Nach ständiger EuGH-Rechtsprechung ist es für eine Einstufung als "öffentliche Wiedergabe" erforderlich, dass ein geschütztes Werk unter Verwendung eines technischen Verfahrens, das sich von dem bisher verwendeten unterscheidet, oder, ansonsten, für ein neues Publikum wiedergegeben wird, an das die Inhaber des Urheberrechts nicht gedacht hatten, als sie die ursprüngliche öffentliche Wiedergabe erlaubten. Dasselbe gilt, wenn ein Dritter auf einer Website ein geschütztes Werk, das bereits auf einer anderen Website frei öffentlich wiedergegeben wurde, mittels eines Internetlinks einstellt, da er sie sich desselben technischen Verfahrens bedient, das schon für die Wiedergabe des Werkes auf einer anderen Website verwendet wurde.
Ist das Werk bereits auf einer anderen Website mit Erlaubnis der Urheberrechtsinhaber für alle Internetnutzer frei zugänglich, kann die betreffende Handlung demnach nicht als "öffentliche Wiedergabe" i.S.v.

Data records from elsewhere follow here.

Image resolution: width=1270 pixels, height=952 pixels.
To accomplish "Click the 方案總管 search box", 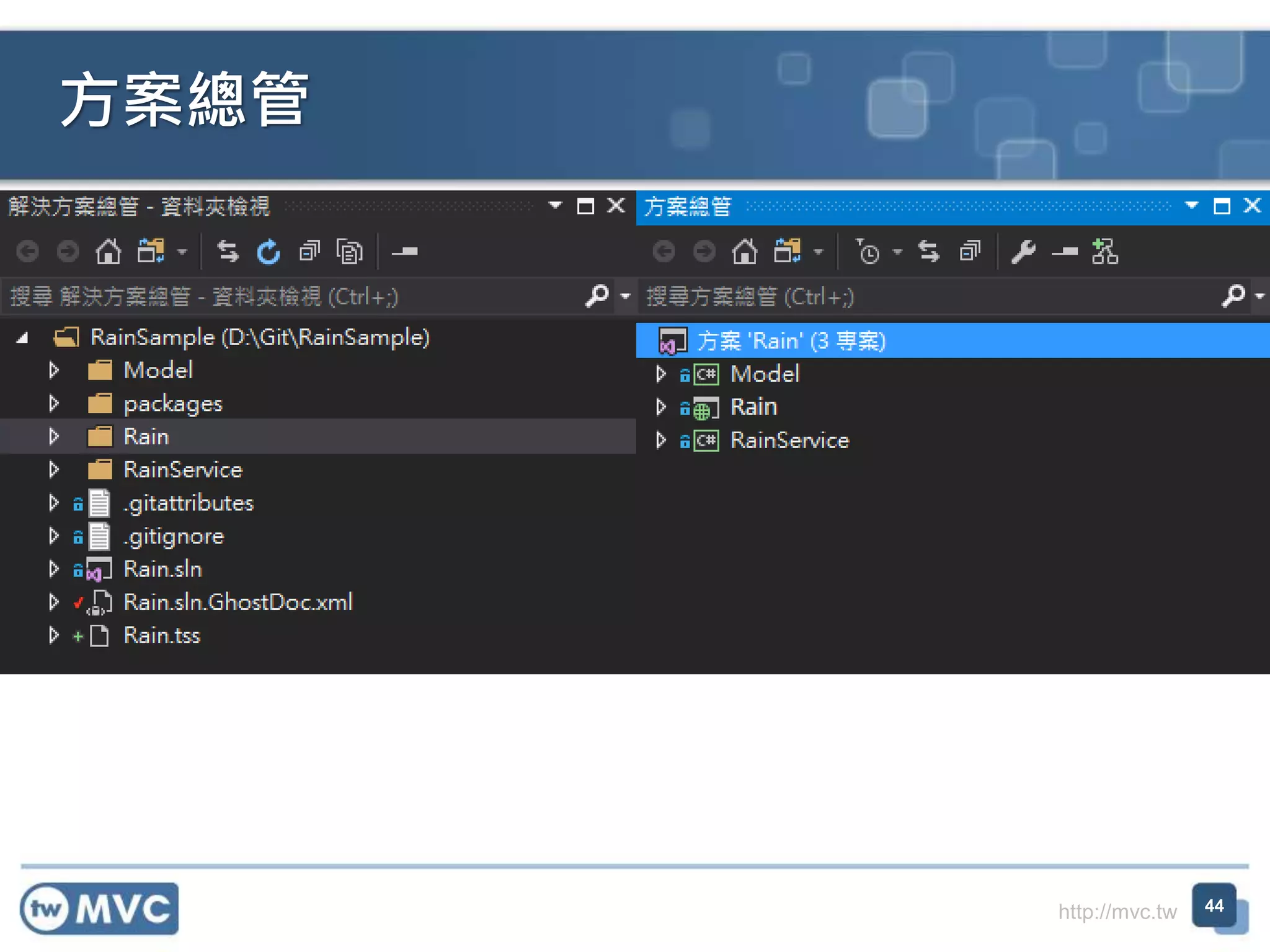I will 930,297.
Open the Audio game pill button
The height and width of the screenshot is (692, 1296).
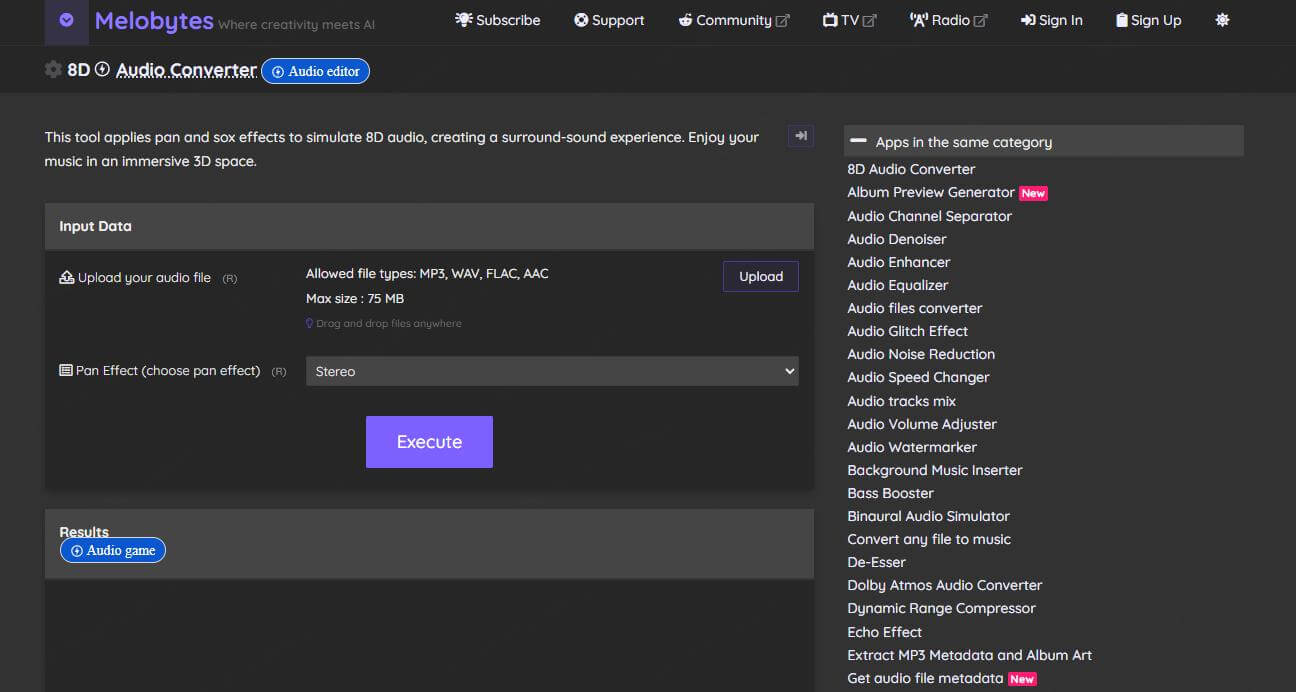113,550
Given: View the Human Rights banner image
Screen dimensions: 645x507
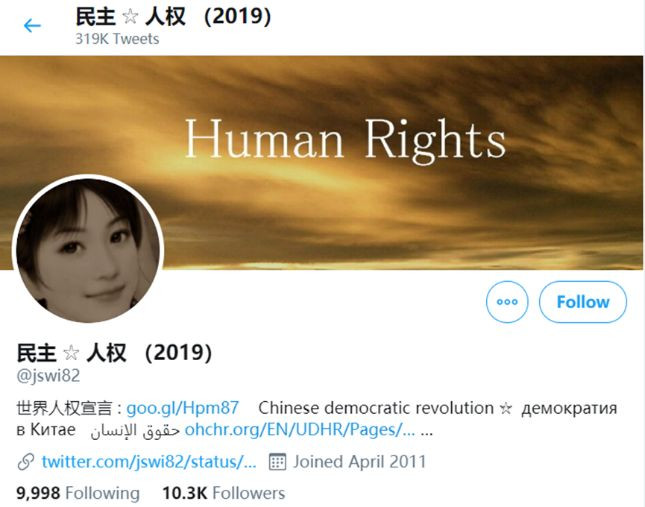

Art. 3 Abs. 1 der Richtlinie 2001/29 eingestuft werden. Dies gilt auch für den vorliegenden Fall, dass Werk bei Anklicken des betreffenden Links durch die Internetnutzer in einer Art und Weise erscheint, die den Eindruck vermittelt, dass es von der Website aus gezeigt wird, auf der sich dieser Link befindet, obwohl es in Wirklichkeit einer anderen Website entstammt. Dieser Umstand ist im Wesentlichen das Charakteristikum der Framing-Technik, die im Ausgangsverfahren streitig ist.
Bei dieser Technik wird eine Internetseite eines Webauftritts in mehrere Rahmen unterteilt und in einem dieser Rahmen mittels eines "eingebetteten" Internetlinks (Inline Linking) ein einer anderen Website entstammender Bestandteil angezeigt, damit den Nutzern dieses Webauftritts die ursprüngliche Umgebung dieses Bestandteils verborgen bleibt. Zwar kann diese Technik verwendet werden, um ein Werk der Öffentlichkeit zugänglich zu machen, ohne es kopieren zu müssen und damit dem Anwendungsbereich der Vorschriften über das Vervielfältigungsrecht zu unterfallen. Ihre Verwendung führt aber nicht dazu, dass das betreffende Werk für ein neues Publikum wiedergegeben wird. Denn sofern und soweit dieses Werk auf der Website, auf die der Internetlink verweist, frei zugänglich ist, ist davon auszugehen, dass die Inhaber des Urheberrechts, als sie diese Wiedergabe erlaubt haben, an alle Internetnutzer als Publikum gedacht haben.